Le opere incompiute rappresentano un enorme spreco di risorse e un grave danno per la comunità. Quali sono i numeri di questo problema nel nostro Paese? Lo scopriamo grazie all’ultimo aggiornamento del Sistema Informativo di Monitoraggio delle Opere Incompiute (SIMOI), pubblicato dal Ministero delle Infrastrutture e della Mobilità Sostenibili (Mims). Nel documento vengono inseriti annualmente gli elenchi delle opere pubbliche non completate facenti capo alle amministrazioni centrali e territoriali.
Dall’elenco emerge che al 31 dicembre 2021 le opere incompiute erano pari a 379, in calo rispetto alle 443 (-14,4%) della fine del 2020, anno in cui si era già registrata una diminuzione rispetto all’anno precedente.
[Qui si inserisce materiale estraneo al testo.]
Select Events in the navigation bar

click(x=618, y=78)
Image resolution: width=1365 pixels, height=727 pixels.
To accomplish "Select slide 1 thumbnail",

Per quanto riguarda le opere di competenza delle amministrazioni centrali, quelle incompiute scendono da 26 a 15 (-42,3%), mentre quelle relative alle amministrazioni locali si riducono da 417 a 364 (-12,7%).
L’importo degli interventi necessari per completare le opere è pari a circa a 1,2 miliardi di euro, con una riduzione del 45,7% rispetto al valore del 2020. Più in dettaglio, i valori complessivi delle opere di competenza delle amministrazioni centrali si riducono del 55,9%, passando da 1,5 miliardi di euro circa a 656 milioni di euro, mentre quelli necessari per l’ultimazione dei lavori scendono da 1,5 miliardi di euro a 428 milioni (-71%). Per quanto riguarda le opere di competenza delle amministrazioni locali, l’importo diminuisce solo marginalmente, da 1,3 miliardi di euro a 1,2 miliardi (-7,7%), mentre quello necessario a completarle aumenta da 782 milioni di euro a 827 milioni (+5,7%).
Perché le opere restano incompiute?
Dal 2021 è stata inserita nella rilevazione l’informazione sulle cause che hanno determinato il mancato completamento delle opere. Risulta che, in 153 casi (40%) la mancanza di fondi è la causa dell’interruzione del processo di completamento dell’opera, in 115 casi (30%) si rilevano problemi tecnici, per 69 opere (18%) la causa è stata il fallimento, recesso o risoluzione contrattuale dell’impresa, 21 opere (6%) sono state interrotte per sopravvenute nuove norme tecniche o disposizioni di legge, per 15 opere (4%) si riscontra un mancato interesse al completamento, mentre per 6 opere (2%) concorrono più cause contemporaneamente.
Nel corso del 2021, il Mims e le Regioni hanno prestato particolare attenzione alla rilevazione delle opere incompiute prevista dall’art. 21 del D.lgs 50/2016, il quale prevede l’obbligo di inserimento delle stesse nel programma triennale dei lavori pubblici al fine di prevederne il completamento oppure l’individuazione di soluzioni alternative, tra cui il parziale riutilizzo, la cessione a titolo di corrispettivo per la realizzazione di altra opera pubblica, la vendita o la demolizione. Tale obbligo è in vigore a decorrere dal triennio di programmazione 2019-2021, così come previsto dal Decreto MIT n. 14 del 16 gennaio 2018.
In base alle norme vigenti, entro il 31 marzo di ciascun anno le stazioni appaltanti, gli enti e altri soggetti aggiudicatari individuano le opere incompiute di rispettiva competenza e trasmettono la lista al Mims. Anche in seguito della richiesta del Ministero di dedicare particolare attenzione al tema, i dati del 2021 relativi ad alcune Regioni presentano variazioni particolarmente significative, ad esempio, in termini di oneri per il completamento dell’opera.